= Coplanarity =

Geometric property of objects being in the same plane

In geometry, a set of points in space are coplanar if there exists a geometric plane that contains them all. For example, three points are always coplanar, and if the points are distinct and non-collinear, the plane they determine is unique. However, a set of four or more distinct points will, in general, not lie in a single plane.

An example of coplanar points

Two lines in three-dimensional space are coplanar if there is a plane that includes them both. This occurs if the lines are parallel, or if they intersect each other. Two lines that are not coplanar are called skew lines.

Distance geometry provides a solution technique for the problem of determining whether a set of points is coplanar, knowing only the distances between them.

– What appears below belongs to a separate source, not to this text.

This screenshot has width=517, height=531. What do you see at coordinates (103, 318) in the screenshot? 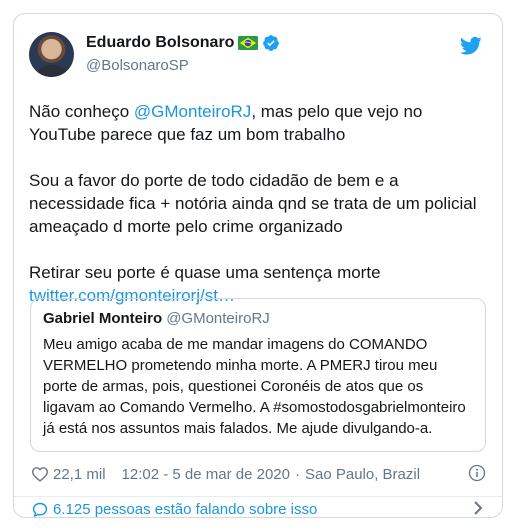
I see `quoted-author-name: Gabriel Monteiro` at bounding box center [103, 318].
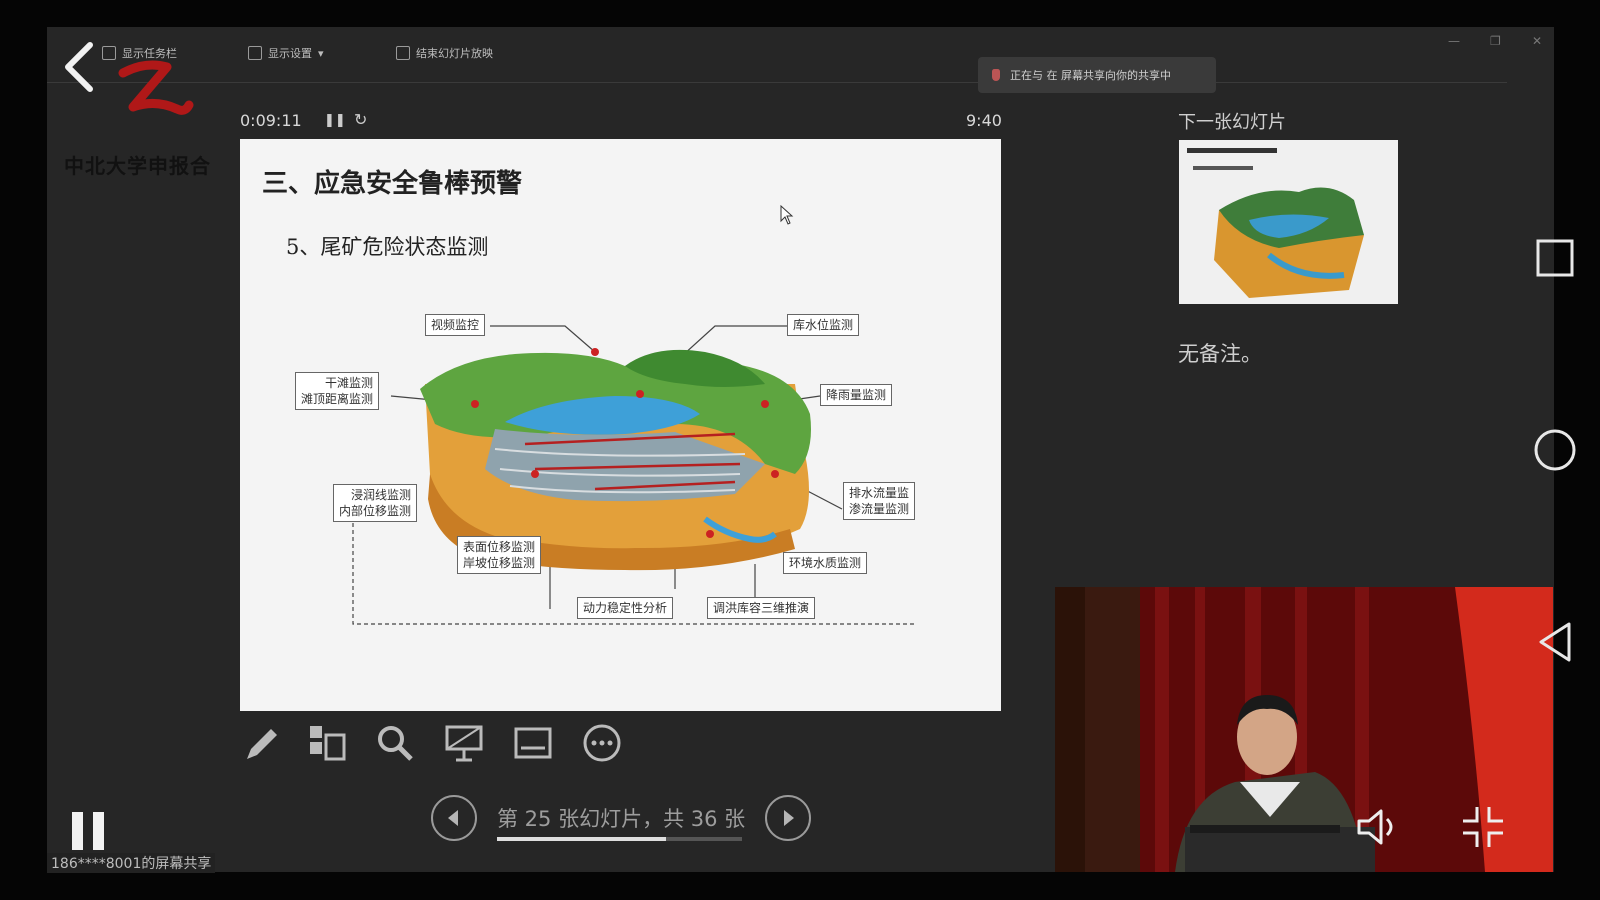 This screenshot has width=1600, height=900. What do you see at coordinates (1454, 41) in the screenshot?
I see `minimize-icon: —` at bounding box center [1454, 41].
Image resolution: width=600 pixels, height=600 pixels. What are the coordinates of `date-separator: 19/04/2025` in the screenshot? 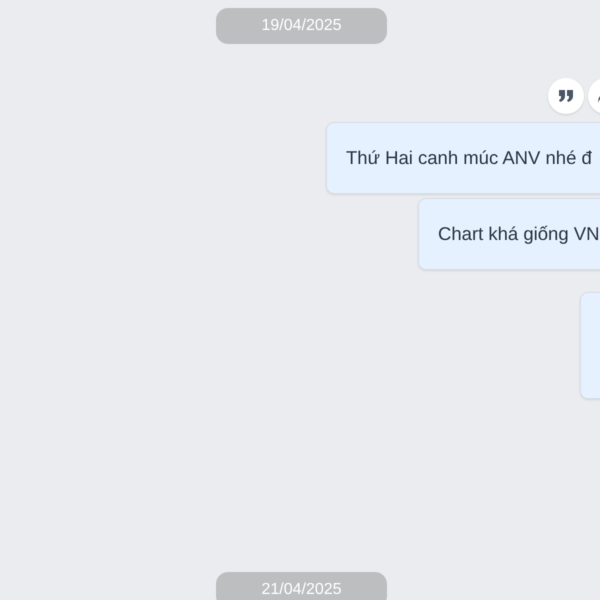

==Properties in three dimensions==
In three-dimensional space, two linearly independent vectors with the same initial point determine a plane through that point. Their cross product is a normal vector to that plane, and any vector orthogonal to this cross product through the initial point will lie in the plane. This leads to the following coplanarity test using a scalar triple product:

Four distinct points, x_{1}, x_{2}, x_{3}, x_{4}, are coplanar if and only if,
$[(x_2 - x_1) \times (x_4 - x_1)] \cdot (x_3 - x_1) = 0.$
which is also equivalent to
$(x_2 - x_1) \cdot [(x_4 - x_1) \times (x_3 - x_1)] = 0.$

If three vectors a, b, c are coplanar, then if a ⋅ b = 0 (i.e., a and b are orthogonal) then
$(\mathbf{c}\cdot\mathbf{\hat a})\mathbf{\hat a} + (\mathbf{c}\cdot\mathbf{\hat b})\mathbf{\hat b} = \mathbf{c},$

where $\mathbf \hat a$ denotes the unit vector in the direction of a. That is, the vector projections of c on a and c on b add to give the original c.

==Coplanarity of points in n dimensions whose coordinates are given==

Since three or fewer points are always coplanar, the problem of determining when a set of points is coplanar is generally of interest only when there are at least four points involved. In the case that there are exactly four points, several ad hoc methods can be employed, but a general method that works for any number of points uses vector methods and the property that a plane is determined by two linearly independent vectors.

In an n-dimensional space where n ≥ 3, a set of k points $\{p_0,\ p_1,\ \dots,\ p_{k-1}\}$ are coplanar if and only if the matrix of their relative differences, that is, the matrix whose columns (or rows) are the vectors $\overrightarrow{p_0 p_1},\ \overrightarrow{p_0 p_2},\ \dots,\ \overrightarrow{p_0 p_{k-1}}$ is of rank 2 or less.

For example, given four points
$$\begin{align}
X &= (x_1, x_2, \dots, x_n), \\
Y &= (y_1, y_2, \dots, y_n), \\
Z &= (z_1, z_2, \dots, z_n), \\
W &= (w_1, w_2, \dots, w_n),
\end{align}$$
if the matrix
$$\begin{bmatrix}
x_1 - w_1 & x_2 - w_2 & \dots & x_n - w_n \\
y_1 - w_1 & y_2 - w_2 & \dots & y_n - w_n \\
z_1 - w_1 & z_2 - w_2 & \dots & z_n - w_n \\
\end{bmatrix}$$
is of rank 2 or less, the four points are coplanar.

In the special case of a plane that contains the origin, the property can be simplified in the following way:
A set of k points and the origin are coplanar if and only if the matrix of the coordinates of the k points is of rank 2 or less.

==Geometric shapes==

A skew polygon is a polygon whose vertices are not coplanar. Such a polygon must have at least four vertices; there are no skew triangles.

A polyhedron that has positive volume has vertices that are not all coplanar.